- SUPPLIED MATERIAL
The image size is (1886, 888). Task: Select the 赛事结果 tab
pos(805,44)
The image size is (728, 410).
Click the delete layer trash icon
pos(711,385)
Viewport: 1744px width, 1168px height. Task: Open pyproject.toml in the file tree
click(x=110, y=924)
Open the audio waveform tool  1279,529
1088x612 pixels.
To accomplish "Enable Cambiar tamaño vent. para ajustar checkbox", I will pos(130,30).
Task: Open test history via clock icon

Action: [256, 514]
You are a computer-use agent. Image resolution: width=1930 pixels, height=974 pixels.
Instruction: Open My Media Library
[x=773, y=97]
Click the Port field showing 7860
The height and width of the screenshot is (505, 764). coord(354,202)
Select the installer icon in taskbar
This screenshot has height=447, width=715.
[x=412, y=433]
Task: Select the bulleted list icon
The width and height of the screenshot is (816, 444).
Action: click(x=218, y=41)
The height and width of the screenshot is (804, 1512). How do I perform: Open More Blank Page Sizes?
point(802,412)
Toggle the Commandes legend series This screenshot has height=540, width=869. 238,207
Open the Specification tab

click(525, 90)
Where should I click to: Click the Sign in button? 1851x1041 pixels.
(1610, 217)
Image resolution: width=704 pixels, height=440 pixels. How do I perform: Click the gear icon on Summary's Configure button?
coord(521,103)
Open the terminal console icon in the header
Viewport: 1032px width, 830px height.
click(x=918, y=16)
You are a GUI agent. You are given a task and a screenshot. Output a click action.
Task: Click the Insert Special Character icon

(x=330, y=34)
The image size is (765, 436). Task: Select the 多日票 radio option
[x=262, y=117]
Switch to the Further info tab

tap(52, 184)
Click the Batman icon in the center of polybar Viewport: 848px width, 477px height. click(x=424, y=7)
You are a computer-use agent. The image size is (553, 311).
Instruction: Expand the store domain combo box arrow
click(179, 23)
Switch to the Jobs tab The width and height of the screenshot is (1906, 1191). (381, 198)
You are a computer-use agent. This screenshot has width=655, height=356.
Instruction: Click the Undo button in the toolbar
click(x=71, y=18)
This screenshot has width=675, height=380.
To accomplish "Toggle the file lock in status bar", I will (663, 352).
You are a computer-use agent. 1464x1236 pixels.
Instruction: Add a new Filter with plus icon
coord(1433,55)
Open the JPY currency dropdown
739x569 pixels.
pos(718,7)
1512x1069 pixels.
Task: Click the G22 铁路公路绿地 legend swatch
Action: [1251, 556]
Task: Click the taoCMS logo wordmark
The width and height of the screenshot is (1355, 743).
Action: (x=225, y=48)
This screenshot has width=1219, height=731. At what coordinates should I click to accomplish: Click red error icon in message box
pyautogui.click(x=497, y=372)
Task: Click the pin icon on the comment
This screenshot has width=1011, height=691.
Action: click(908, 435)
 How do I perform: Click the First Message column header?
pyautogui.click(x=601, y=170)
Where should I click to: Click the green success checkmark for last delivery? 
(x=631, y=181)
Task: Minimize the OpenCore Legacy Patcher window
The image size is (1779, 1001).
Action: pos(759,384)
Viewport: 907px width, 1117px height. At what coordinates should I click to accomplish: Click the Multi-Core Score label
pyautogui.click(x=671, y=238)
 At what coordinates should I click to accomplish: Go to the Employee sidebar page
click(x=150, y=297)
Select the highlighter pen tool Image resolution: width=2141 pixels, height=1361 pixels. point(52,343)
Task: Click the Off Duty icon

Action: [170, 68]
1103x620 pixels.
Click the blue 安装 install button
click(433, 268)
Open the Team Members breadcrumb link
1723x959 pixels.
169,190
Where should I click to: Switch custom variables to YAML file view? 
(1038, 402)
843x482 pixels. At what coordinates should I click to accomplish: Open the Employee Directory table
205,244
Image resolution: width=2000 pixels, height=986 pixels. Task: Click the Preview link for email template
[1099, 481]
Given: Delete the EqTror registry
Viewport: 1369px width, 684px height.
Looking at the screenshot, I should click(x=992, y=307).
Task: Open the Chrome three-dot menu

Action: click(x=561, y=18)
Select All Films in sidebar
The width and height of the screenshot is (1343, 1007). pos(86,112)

- YOUR OBJECTIVE
Among the lines above, which contain the word "computer"? Copy every one.

- REPLY
You are a computer-use agent. Image resolution: width=1930 pixels, height=974 pixels.
You are a computer-use agent. The image size is (553, 311).
You are a computer-use agent. This screenshot has width=655, height=356.
You are a computer-use agent. 1464x1236 pixels.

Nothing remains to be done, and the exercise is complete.